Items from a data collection
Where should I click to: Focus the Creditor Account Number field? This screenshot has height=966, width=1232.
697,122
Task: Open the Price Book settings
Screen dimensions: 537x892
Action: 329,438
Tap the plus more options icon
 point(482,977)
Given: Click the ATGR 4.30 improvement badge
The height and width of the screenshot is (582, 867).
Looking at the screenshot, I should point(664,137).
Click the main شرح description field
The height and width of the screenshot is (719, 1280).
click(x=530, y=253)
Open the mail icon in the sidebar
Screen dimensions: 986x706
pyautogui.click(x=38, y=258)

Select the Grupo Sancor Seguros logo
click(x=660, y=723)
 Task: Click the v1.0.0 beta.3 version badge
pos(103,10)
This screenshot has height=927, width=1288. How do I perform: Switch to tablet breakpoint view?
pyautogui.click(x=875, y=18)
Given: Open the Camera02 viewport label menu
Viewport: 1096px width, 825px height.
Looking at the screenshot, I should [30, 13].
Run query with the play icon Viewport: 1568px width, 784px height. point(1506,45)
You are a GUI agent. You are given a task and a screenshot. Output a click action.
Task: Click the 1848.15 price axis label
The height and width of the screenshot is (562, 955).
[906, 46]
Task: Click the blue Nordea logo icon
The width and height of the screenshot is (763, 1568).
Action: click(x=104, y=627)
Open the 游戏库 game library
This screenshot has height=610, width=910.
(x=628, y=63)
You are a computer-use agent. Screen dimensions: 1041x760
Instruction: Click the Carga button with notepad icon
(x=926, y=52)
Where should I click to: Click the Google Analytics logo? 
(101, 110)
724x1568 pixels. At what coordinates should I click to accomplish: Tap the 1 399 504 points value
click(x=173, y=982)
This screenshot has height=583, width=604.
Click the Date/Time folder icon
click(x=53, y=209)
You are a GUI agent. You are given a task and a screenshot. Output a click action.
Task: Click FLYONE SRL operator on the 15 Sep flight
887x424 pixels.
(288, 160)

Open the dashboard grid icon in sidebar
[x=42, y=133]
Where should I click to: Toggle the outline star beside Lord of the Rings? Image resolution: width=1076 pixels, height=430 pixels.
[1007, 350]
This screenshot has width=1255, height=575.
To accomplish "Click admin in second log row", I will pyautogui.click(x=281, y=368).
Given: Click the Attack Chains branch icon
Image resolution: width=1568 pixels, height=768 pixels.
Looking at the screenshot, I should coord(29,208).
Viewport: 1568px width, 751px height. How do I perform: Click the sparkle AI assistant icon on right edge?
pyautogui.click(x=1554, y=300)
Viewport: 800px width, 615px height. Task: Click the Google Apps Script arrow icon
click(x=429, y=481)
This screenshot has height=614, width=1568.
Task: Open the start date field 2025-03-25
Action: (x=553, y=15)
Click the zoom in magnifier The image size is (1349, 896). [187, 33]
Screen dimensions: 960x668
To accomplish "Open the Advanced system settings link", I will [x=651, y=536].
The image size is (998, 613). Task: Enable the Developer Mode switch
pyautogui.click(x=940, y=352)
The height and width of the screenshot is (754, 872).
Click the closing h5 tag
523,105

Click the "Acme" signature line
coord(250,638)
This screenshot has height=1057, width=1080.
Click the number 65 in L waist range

**To be done**
Take the lines from the one containing "The height and width of the screenshot is (754, 872)." through the end of the items and write them out again with "signature line" renamed to "signature box", leaving every other part unchanged.

**Exercise output**
The height and width of the screenshot is (754, 872).
Click the closing h5 tag
523,105

Click the "Acme" signature box
coord(250,638)
This screenshot has height=1057, width=1080.
Click the number 65 in L waist range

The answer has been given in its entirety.